A recent survey conducted by a music streaming service, Deezer, revealed that, on average, people tend to stop looking for new music by the age of 28.
Deezer surveyed 5,000 people in the United States, United Kingdom, Brazil, Germany, and France. They find that 25-year-olds are at the peak of their music discovery phase and three years after that, it falls to a plateau.
The biggest reason for this music paralysis is demanding work schedules. That’s quite reasonable, isn’t it? When you’re whole week is full of commuting, working, and dropping on the bed exhausted, you’d have little motivation to seek out new stuff.
Many people in their mid-30s can relate to the survey. The ones who don’t completely stop looking for new music admit that they’re not as active as they used to. Exploring new genres just isn’t too important or exciting. Moreover, the new music they come across just doesn’t impress them that much anymore.
Of course, there are always exceptions
Some people in their 50s still open their ears far and wide, looking for new music. Many people in their 30s and 40s are also enjoying new music all the time. By “new”, we’re not limiting to music created by musicians of current age. If you’ve never heard of a certain piece of music before then it counts as new even though for others it could be an old one.

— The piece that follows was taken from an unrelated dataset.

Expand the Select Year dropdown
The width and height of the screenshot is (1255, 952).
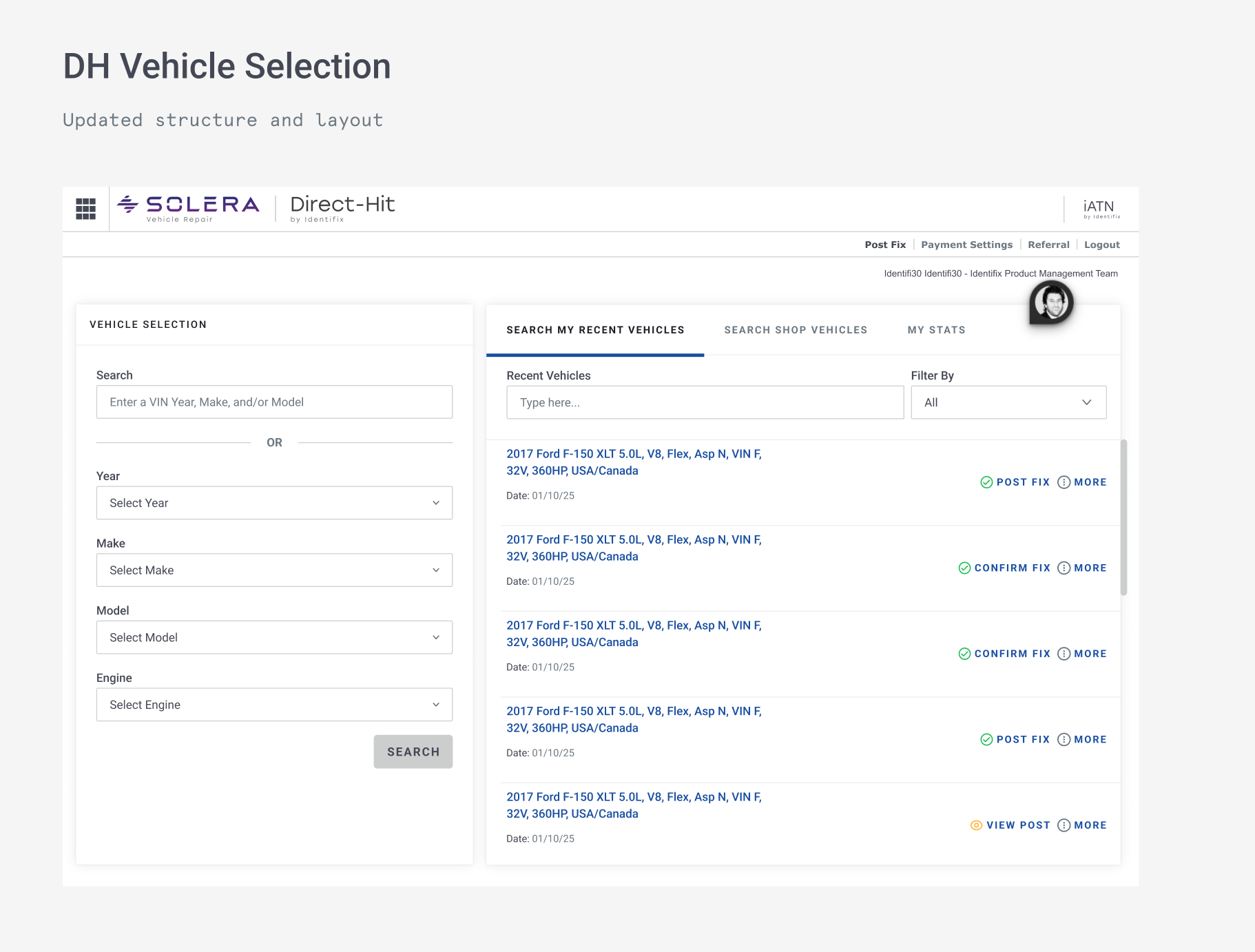[x=274, y=503]
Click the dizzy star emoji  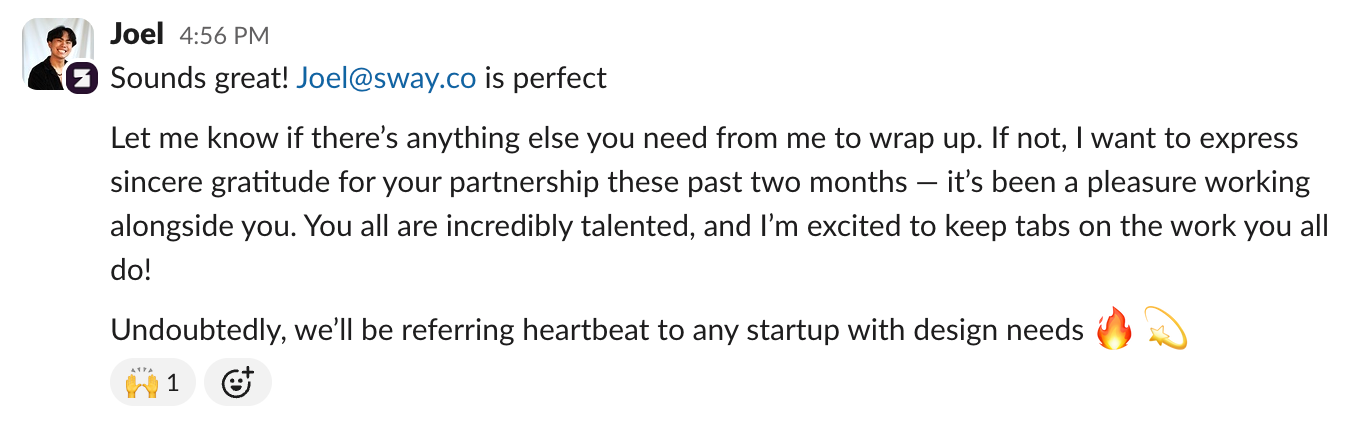pos(1164,329)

Since the one who ran the survey is a music streaming service, one may argue that Deezer’s findings might be skewed to their taste. After all, they were actively promoting their new feature, Flow, which is a personalized soundtrack that actively recommends current songs, and new releases based on your past music choices.
Spotify users should be familiar with Deezer’s Flow as Spotify is also doing the same thing. We should say that Spotify does a great job in this regard as it suggests music that you may find interesting even though they’re not your usual genre of choice. One exception is when it’s going overboard with the Drake thingy.
Now, on to the real question …
Have you stopped looking for new music too?
In a sense, the survey reveals what we have already known; people settle down. Once you get past a certain point in life, you’re pretty much set on the things that you like and dislike. Such stagnation is not confined to the music realm. Everything from clothing, food, to daily routine suffers from the same mundane and repetitive pattern.
Does all that relatable to you?
Allow us to say that you’re missing so much when you refuse to step out of your comfort zone. Once in a while do try and check out that song Spotify keep badgering you to listen to. No one’s going to judge you when you skip and move on to the next song thirty seconds in.
Give them a shot.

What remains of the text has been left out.